You make reference at least weekly if not daily to this pagan “god” because “Woden’s Day” we know better as: Wednesday.  Scholarly research into the legend of Woden reveals that he is describes “as riding through the sky on an eight-legged, white horse name Sleipnir.” (Note that “Santa” originally had eight reindeers, and the modern addition of Rudolph only then makes nine). It was believed that Woden lived in Valhalla (the North) and had a “long white beard”. Woden would “fly through the sky during the winter solstice (December 21-25) rewarding the good children and punishing the naughty.” (Robin Crichton, “Who is Santa Claus? The Truth Behind a Living Legend”. The Bath Press, 1987, pp. 55-56)

This is corroborated by Mythologist Helene Adeline Guerber in her own research, though she attributes this same origin of “Santa” to the Norse “god” Thor:

“Thor was the god of the peasants and the common people. He was represented as an elderly man, jovial and friendly, of heavy build, with a long white beard. His element was the fire, his color red. The rumble and roar of thunder were said to be caused by the rolling of his chariot, for he alone among the gods never rode on horseback but drove in a chariot drawn by two white goats (called Cracker and Gnasher). He was fighting the giants of ice and snow, and thus became the Yule-god. He was said to live in the “Northland” where he had his palace among icebergs. By our pagan forefathers he was considered as the cheerful and friendly god, never harming the humans but rather helping and protecting them. The fireplace in every home was especially sacred to him, and he was said to come down through the chimney into his element, the fire.” (Guerber, H.A. Myths of Northern Lands.
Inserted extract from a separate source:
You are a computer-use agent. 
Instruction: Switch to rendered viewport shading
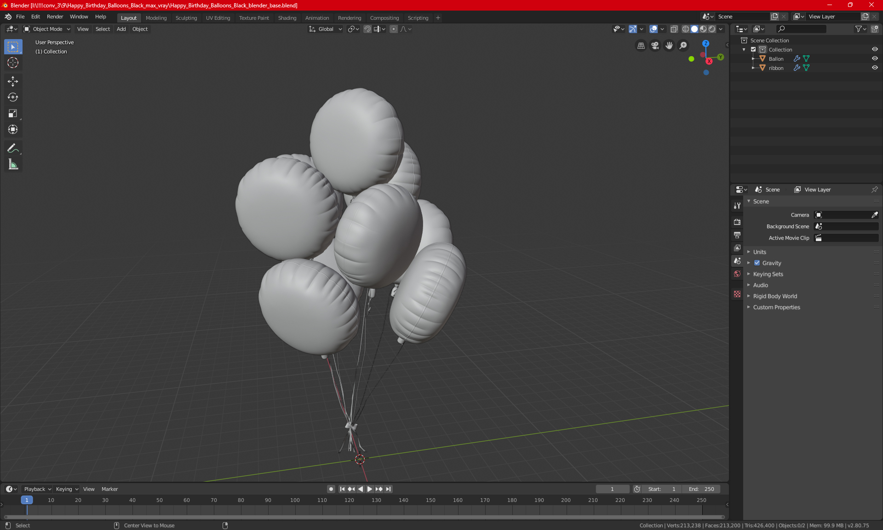(712, 29)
New York: American Book Company, 1895, p. 61)

But no matter how harmless this legend seems to our modern ears we must here remember the infallible and inerrant words of Sacred Scripture in regard to reality of pagan “gods”:

All the gods of the Gentiles are devils. (Ps 95:5)

Thus, just like any other pagan “god”, whether it be Thor or Woden, the fact remains that “Santa” is nothing more than a pagan “god” who then is nothing more than one of the fallen angels and a demon.  And this is who our children across the country are worshiping: a demon.
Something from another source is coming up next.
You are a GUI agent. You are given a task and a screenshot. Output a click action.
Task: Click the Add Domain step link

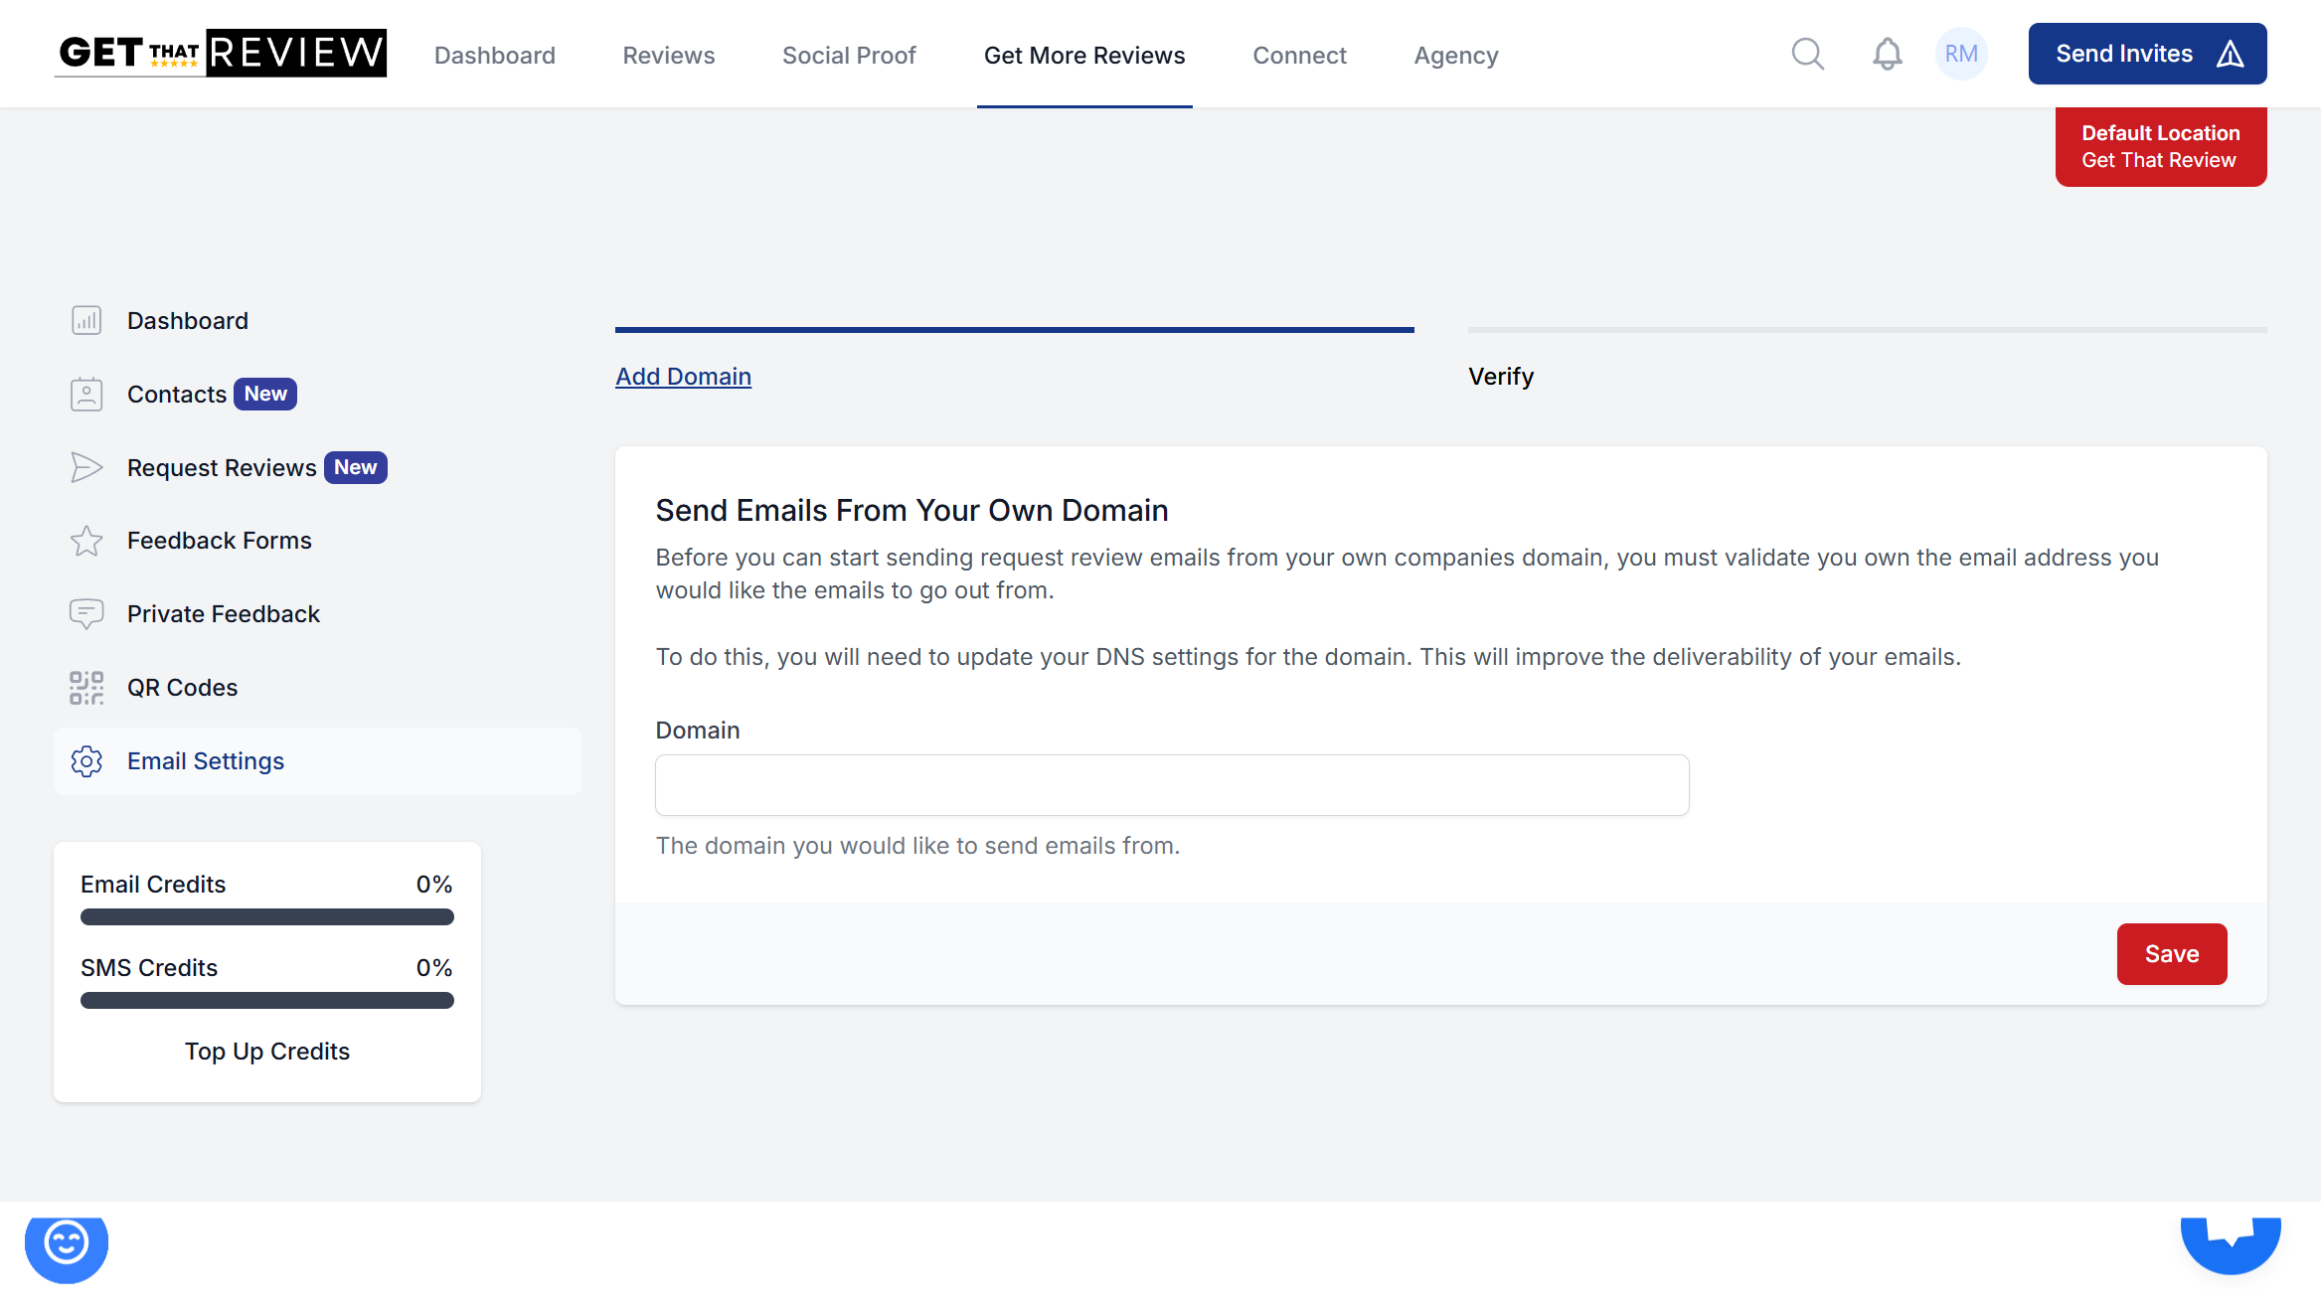pyautogui.click(x=683, y=377)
This may be worst than all of what has preceded because this strikes directly at the heart of the following of the first, and most important, of all the commandments:

I am the Lord thy God, who brought thee out of the land of Egypt, out of the house of bondage. Thou shalt not have strange gods before me. (Ex 20:2-3)

A couple recommendations…

All Catholics ought to reject the materialist and pagan tradition of “Santa Claus”.  One could go so far as the recommend that in order to remove all connection of this demonic tradition from our celebration of the Lords Nativity that we, as Catholics, return to an old Christian tradition, still kept by some Catholic families, of exchanging gifts not at Christmas, but rather 12 days later on the Solemnity of the Epiphany.  And in this way we can connect this giving of gifts to the gifts given to the Christ child by Saints Melchior, Balthazar, and Gaspar; and use this as a yearly opportunity for catechesis.

Another idea is to actually celebrate the Feast of Saint Nicholas as it always has been in Christian tradition.  And this is by the leaving of candy in the shoes of small children either the night before or at some point during the day, and then using this as an opportunity again for catechesis and for telling the wonderful stories of the miracles of Saint Nicholas and his love and generosity to the poor.